YOUR INSTRUCTIONS.
Reproduce nothing but the lines from the one containing "Click the Site dropdown stepper arrows" to the end of the records below, each exactly as written.
%%
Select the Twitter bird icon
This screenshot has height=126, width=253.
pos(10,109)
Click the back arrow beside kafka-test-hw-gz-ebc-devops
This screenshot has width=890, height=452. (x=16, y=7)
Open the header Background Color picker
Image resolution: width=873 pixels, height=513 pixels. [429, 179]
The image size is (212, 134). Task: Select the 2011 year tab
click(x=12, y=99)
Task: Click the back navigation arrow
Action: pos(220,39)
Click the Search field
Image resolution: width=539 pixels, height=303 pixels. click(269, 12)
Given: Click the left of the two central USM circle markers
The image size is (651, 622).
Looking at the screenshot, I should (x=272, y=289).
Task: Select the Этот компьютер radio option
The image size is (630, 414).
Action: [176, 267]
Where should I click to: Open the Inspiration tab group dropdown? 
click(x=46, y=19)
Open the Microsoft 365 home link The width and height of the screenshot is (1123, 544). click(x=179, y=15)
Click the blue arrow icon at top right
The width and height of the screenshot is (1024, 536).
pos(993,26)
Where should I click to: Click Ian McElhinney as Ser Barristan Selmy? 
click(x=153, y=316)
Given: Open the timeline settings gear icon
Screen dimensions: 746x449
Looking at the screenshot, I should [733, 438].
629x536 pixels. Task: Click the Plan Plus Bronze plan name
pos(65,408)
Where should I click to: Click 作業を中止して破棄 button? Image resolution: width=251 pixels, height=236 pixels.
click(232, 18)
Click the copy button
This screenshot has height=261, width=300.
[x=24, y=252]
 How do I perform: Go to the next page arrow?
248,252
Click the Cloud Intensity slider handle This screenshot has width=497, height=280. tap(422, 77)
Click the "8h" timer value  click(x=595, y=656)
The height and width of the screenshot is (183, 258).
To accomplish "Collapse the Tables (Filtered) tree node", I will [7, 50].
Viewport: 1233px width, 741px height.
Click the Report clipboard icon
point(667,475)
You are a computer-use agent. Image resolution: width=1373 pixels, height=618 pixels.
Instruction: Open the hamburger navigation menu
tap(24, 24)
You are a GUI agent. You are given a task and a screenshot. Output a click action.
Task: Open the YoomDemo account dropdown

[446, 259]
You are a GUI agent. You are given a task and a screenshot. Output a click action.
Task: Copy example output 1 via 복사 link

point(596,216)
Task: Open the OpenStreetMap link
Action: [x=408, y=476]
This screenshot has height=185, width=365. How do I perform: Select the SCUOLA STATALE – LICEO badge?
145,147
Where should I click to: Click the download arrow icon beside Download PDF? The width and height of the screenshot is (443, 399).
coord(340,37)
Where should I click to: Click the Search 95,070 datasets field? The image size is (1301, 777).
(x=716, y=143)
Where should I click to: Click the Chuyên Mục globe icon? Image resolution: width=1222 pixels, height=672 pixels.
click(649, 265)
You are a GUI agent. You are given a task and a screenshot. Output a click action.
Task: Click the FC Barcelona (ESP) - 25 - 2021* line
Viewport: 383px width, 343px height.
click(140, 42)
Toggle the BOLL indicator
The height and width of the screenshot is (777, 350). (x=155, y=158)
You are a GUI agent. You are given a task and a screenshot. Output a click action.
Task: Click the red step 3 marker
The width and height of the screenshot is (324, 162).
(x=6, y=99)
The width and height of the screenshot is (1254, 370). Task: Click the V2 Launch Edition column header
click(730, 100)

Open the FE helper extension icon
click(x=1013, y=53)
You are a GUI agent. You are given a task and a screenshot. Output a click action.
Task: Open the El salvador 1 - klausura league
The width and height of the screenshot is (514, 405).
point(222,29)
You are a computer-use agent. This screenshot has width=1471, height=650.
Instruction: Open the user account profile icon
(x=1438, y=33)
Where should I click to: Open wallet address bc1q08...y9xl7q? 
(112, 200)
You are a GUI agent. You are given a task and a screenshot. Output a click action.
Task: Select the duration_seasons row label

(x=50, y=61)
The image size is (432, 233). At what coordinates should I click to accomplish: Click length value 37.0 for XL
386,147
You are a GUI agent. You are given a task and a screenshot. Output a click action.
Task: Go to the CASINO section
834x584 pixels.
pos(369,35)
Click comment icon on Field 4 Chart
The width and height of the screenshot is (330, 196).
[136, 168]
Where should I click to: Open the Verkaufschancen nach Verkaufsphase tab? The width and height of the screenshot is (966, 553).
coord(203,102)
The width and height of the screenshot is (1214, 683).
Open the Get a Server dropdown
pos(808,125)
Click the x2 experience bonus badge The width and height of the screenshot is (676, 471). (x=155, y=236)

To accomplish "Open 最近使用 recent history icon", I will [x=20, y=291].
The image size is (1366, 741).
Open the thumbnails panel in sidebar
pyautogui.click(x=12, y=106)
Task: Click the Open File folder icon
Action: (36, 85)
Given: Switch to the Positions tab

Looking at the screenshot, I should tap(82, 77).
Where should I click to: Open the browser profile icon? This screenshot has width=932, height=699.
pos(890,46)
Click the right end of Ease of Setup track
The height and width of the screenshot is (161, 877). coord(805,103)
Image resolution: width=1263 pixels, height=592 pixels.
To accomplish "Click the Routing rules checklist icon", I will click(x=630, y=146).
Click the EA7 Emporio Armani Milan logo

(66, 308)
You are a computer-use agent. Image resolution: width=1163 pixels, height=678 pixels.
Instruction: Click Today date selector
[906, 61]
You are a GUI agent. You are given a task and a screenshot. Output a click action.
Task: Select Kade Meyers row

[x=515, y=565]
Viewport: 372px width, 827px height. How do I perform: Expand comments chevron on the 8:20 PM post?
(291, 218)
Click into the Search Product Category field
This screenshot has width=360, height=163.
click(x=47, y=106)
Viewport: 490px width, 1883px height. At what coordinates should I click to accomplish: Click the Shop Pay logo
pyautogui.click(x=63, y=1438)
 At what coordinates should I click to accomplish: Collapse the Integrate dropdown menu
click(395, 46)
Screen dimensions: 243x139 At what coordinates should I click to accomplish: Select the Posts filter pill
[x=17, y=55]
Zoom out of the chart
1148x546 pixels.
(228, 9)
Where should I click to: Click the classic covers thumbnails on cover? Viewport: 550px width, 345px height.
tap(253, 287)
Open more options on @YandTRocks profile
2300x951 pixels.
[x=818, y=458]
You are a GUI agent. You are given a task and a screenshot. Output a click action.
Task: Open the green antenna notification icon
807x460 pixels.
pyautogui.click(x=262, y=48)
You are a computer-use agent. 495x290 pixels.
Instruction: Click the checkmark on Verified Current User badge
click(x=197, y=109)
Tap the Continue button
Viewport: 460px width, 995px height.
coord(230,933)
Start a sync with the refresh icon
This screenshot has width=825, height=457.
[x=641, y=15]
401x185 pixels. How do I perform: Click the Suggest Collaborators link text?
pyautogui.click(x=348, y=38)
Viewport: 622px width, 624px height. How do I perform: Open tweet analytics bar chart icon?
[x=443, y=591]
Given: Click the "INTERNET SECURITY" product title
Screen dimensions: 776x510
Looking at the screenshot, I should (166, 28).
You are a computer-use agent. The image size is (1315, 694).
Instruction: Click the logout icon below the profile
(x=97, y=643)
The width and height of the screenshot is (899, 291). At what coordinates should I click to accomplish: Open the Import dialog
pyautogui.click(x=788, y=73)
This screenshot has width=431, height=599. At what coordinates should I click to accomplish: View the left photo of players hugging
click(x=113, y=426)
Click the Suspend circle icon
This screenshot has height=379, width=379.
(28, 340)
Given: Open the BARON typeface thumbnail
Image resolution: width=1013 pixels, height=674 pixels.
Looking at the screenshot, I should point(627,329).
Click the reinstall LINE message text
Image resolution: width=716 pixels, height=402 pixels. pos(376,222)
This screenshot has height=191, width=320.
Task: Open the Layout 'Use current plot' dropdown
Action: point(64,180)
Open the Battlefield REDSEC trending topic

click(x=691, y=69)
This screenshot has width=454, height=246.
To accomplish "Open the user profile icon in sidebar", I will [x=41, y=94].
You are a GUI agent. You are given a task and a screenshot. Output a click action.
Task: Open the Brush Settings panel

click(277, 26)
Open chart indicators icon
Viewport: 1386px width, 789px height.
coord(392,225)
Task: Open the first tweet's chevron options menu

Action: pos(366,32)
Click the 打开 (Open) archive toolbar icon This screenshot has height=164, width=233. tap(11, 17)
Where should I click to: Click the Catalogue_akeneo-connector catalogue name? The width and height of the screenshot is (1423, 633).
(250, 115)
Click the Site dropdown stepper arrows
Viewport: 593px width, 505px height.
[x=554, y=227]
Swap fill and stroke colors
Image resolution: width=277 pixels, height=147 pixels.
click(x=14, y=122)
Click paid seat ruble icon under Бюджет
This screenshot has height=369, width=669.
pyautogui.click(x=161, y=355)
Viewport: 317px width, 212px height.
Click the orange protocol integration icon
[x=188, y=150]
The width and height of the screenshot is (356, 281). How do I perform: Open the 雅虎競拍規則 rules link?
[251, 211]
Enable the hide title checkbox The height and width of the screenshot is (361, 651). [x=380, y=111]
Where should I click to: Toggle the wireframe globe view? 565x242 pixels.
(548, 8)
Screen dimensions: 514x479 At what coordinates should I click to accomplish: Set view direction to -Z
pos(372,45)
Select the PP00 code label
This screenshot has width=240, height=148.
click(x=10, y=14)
%%
SOLUTION.
Click the Site dropdown stepper arrows
Viewport: 593px width, 505px height.
[x=554, y=227]
Swap fill and stroke colors
Image resolution: width=277 pixels, height=147 pixels.
click(x=14, y=122)
Click paid seat ruble icon under Бюджет
This screenshot has height=369, width=669.
pyautogui.click(x=161, y=355)
Viewport: 317px width, 212px height.
Click the orange protocol integration icon
[x=188, y=150]
The width and height of the screenshot is (356, 281). How do I perform: Open the 雅虎競拍規則 rules link?
[251, 211]
Enable the hide title checkbox The height and width of the screenshot is (361, 651). [x=380, y=111]
Where should I click to: Toggle the wireframe globe view? 565x242 pixels.
(548, 8)
Screen dimensions: 514x479 At what coordinates should I click to accomplish: Set view direction to -Z
pos(372,45)
Select the PP00 code label
This screenshot has width=240, height=148.
click(x=10, y=14)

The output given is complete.